Simple délassement inoffensif ? Moyen d’échapper aux terribles réalités de la vie ?
A moins que cette évasion factice ne soit une véritable aliénation. Le pain et les jeux du XXIème siècle, avec ses nouveaux gladiateurs, ses foules avides de sensations fortes, ses empereurs bienveillants. Qu’ils soient chefs d’Etat, grands capitaines d’industrie ou géants de la finance.
Il n’est, en effet, pas anodin de voir la famille royale siéger aux côtés d’un quarteron d’excellences ministérielles, dans la tribune du Heysel, lors d’une rencontre des « Rode Duivels ». Il n’est d’ailleurs pas plus anodin de voir débarquer chaque année sur les routes du Tour de France le président de la République pour suivre une étape, ni de constater toute l’attention portée aux prochains Jeux Olympiques d’hiver par un Vladimir Poutine. L’histoire ne manque pas d’illustrations des liaisons dangereuses entre sports et politique. Songeons aux JO de 1936, à Berlin, ou à la coupe du monde de football, en 1976, dans l’Argentine de Videla. Les « grands » événements sportifs occupent une place de choix dans la société du spectacle. Dans le monde capitaliste réellement existant, le sport professionnel n’a rien d’un gentil folklore ou d’un divertissement futile. Il est une véritable machine de guerre idéologique, un élément du dispositif cherchant à pérenniser la « servitude volontaire » du plus grand nombre, au plus grand profit (dans tous les sens du terme) des dominants…

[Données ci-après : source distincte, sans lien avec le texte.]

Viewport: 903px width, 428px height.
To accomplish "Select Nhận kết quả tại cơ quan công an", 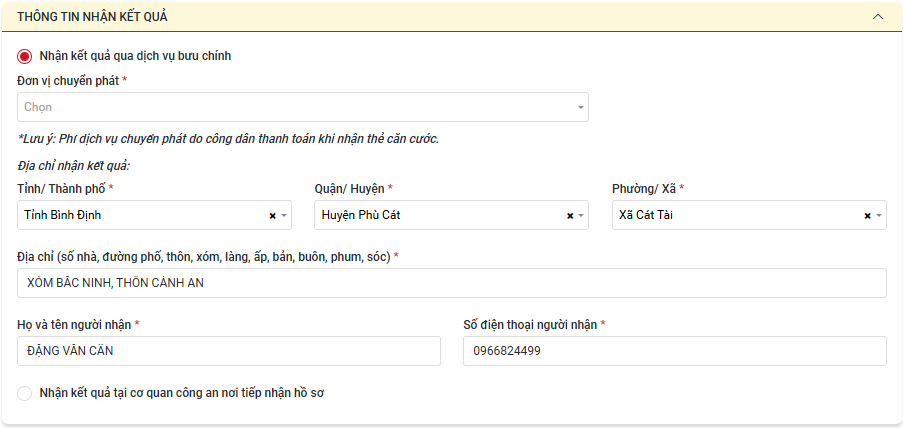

Ainsi, pendant que beaucoup communieront – virtuellement ou réellement – au Brésil, au mois de juin de l’année prochaine, tout le reste sera relégué au second plan.
La crise, les politiques autoritaires d’austérité, le réchauffement climatique, les guerres, les révolutions et les contre-révolutions… ? Oui, bien sûr… Après le Dieu football ! Il est de ces priorités incontournables…

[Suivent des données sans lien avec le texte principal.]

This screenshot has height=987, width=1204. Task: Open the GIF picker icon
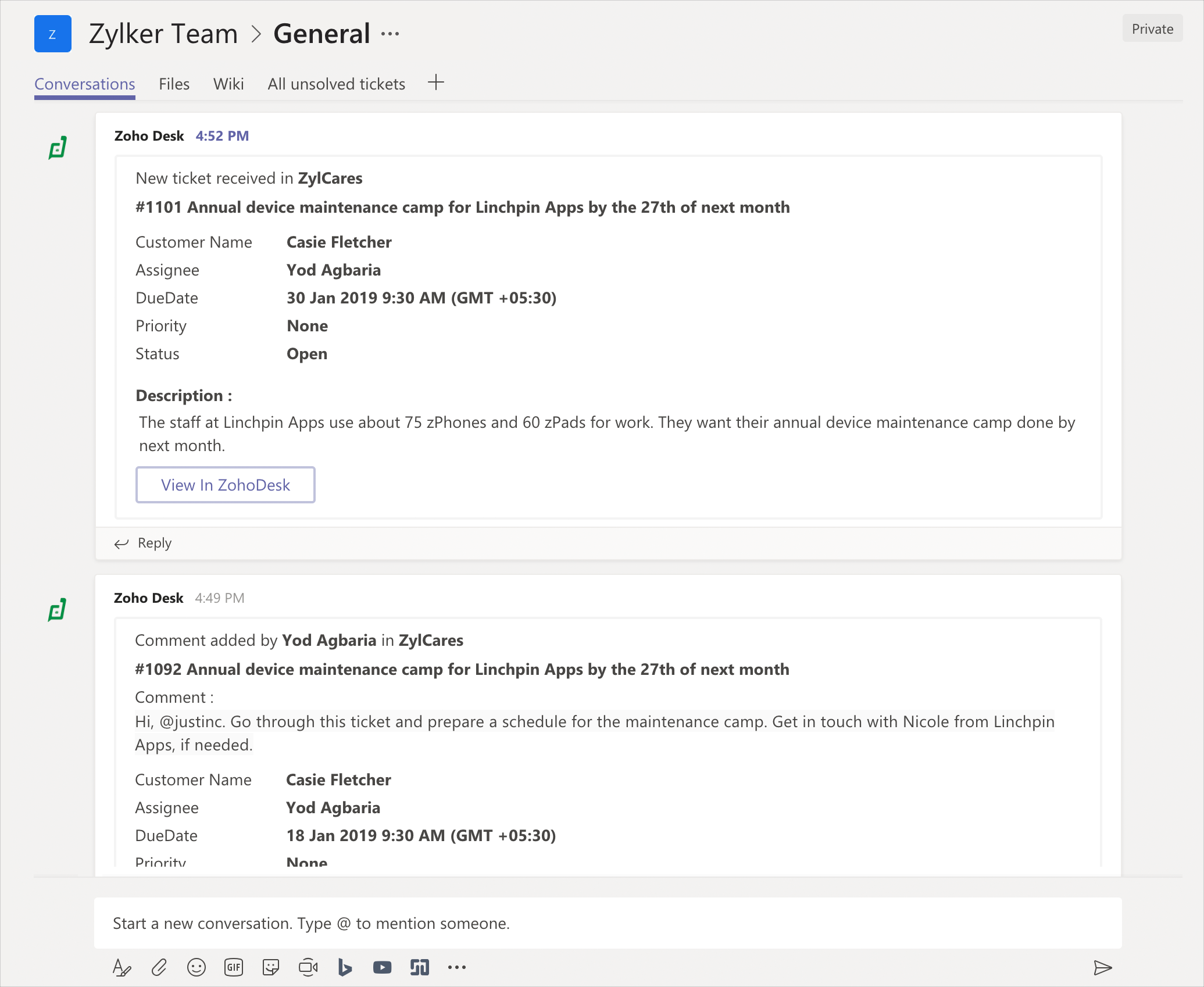pos(234,967)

L’essentiel est désormais de marquer -par procuration- des goals. Si possible, un de plus que les « adversaires » qui se succèderont. Ensuite, la fête, les cris, les chants, la bière ou le vin. Olé… Olé, olé olé, we are the best in the world !
Bon, je vous laisse, demain c’est le Pays de Galles et je dois remplir le frigidaire de canettes de Jupiler (pub gratuite) pour les copains.
Nous essaierons de ne pas faire trop de bruit pendant que Madame s’occupe de la vaisselle.
Mais assumerons-nous la gueule de bois des lendemains qui déchantent?